Excerpts from a dataset
────────────────

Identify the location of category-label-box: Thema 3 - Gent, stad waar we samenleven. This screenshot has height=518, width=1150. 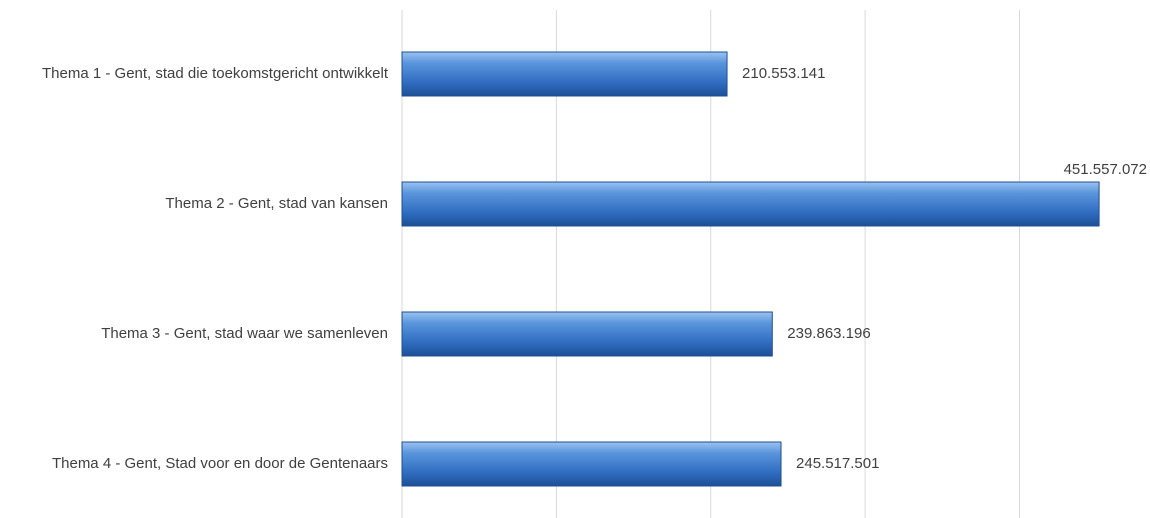
(194, 334).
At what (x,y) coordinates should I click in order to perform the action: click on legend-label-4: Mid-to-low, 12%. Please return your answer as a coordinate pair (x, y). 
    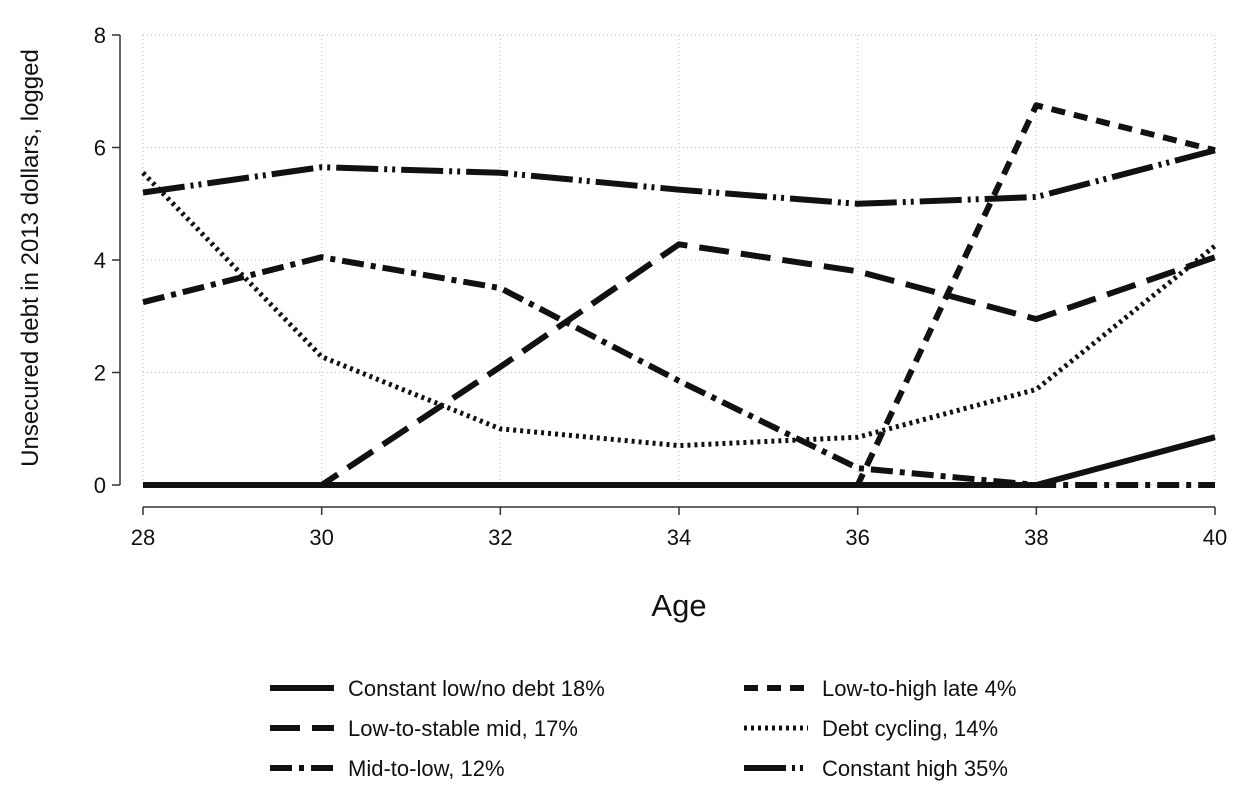
    Looking at the image, I should click on (426, 768).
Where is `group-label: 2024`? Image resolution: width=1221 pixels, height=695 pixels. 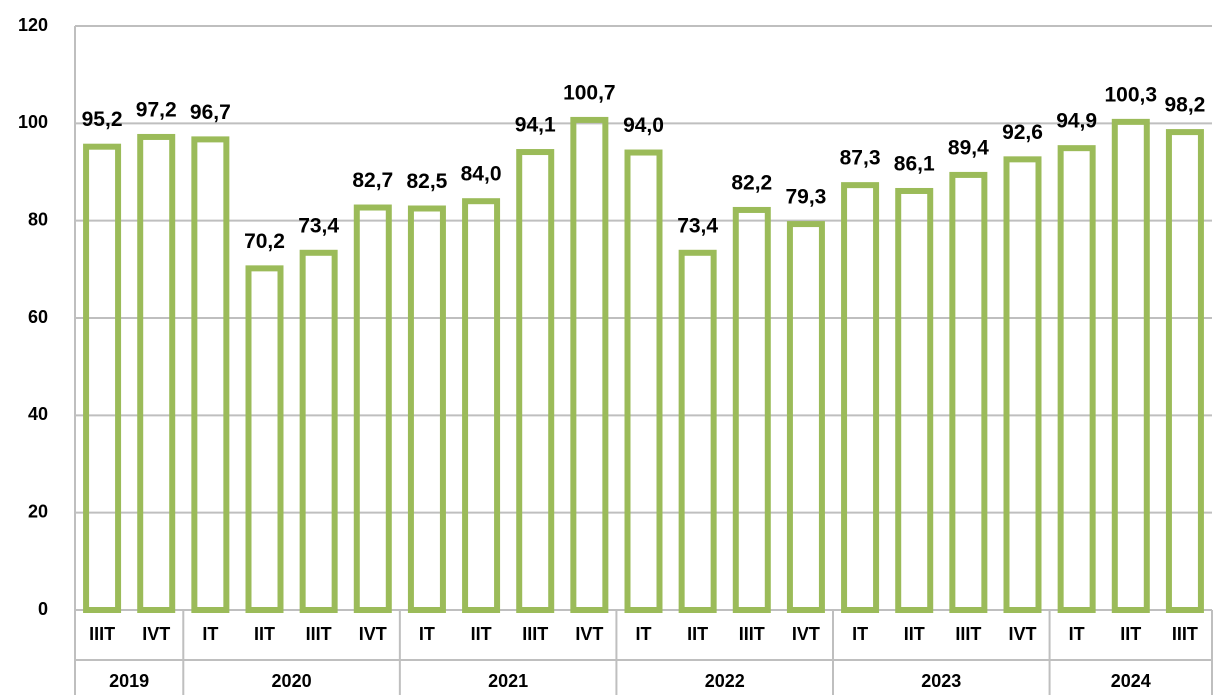 group-label: 2024 is located at coordinates (1131, 681).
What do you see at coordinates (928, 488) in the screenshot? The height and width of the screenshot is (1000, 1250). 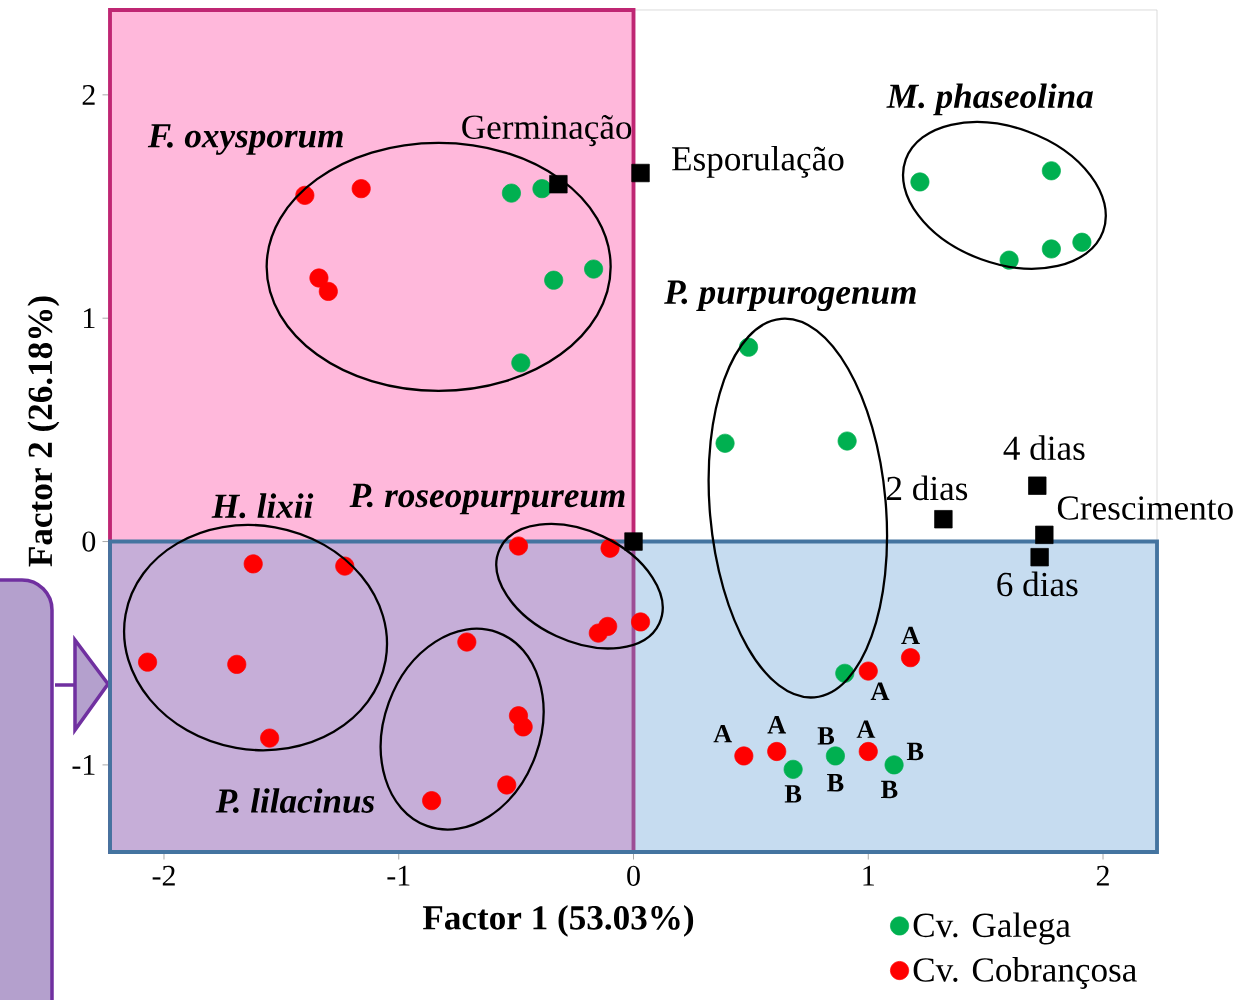 I see `annotation: 2 dias` at bounding box center [928, 488].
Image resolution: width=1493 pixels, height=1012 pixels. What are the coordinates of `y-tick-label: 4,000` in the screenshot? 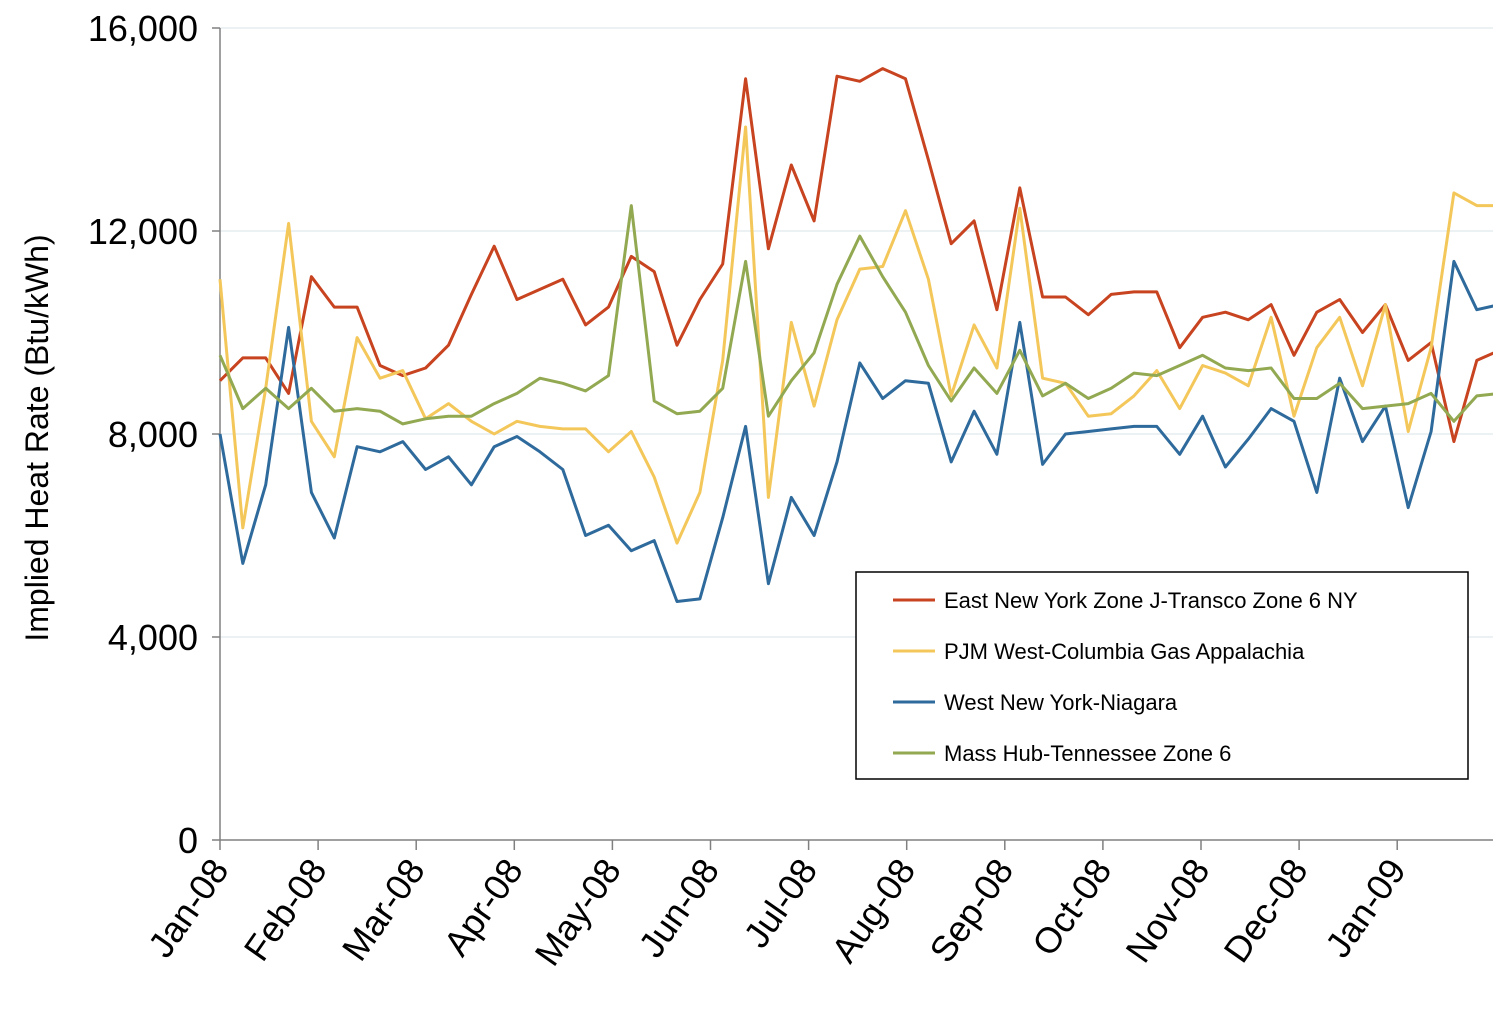 It's located at (153, 638).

────────────────

#### Activity
Reproduce the material from its start up to and including the line with "(194, 334).", keeping the requests unchanged but multiplying every coordinate in the answers by 1.6 and rounding to whole numbers, with halves rounded up. Omit the pictures from your answer.

#### Task response
Identify the location of category-label-box: Thema 3 - Gent, stad waar we samenleven. This screenshot has height=518, width=1150. 
(310, 534).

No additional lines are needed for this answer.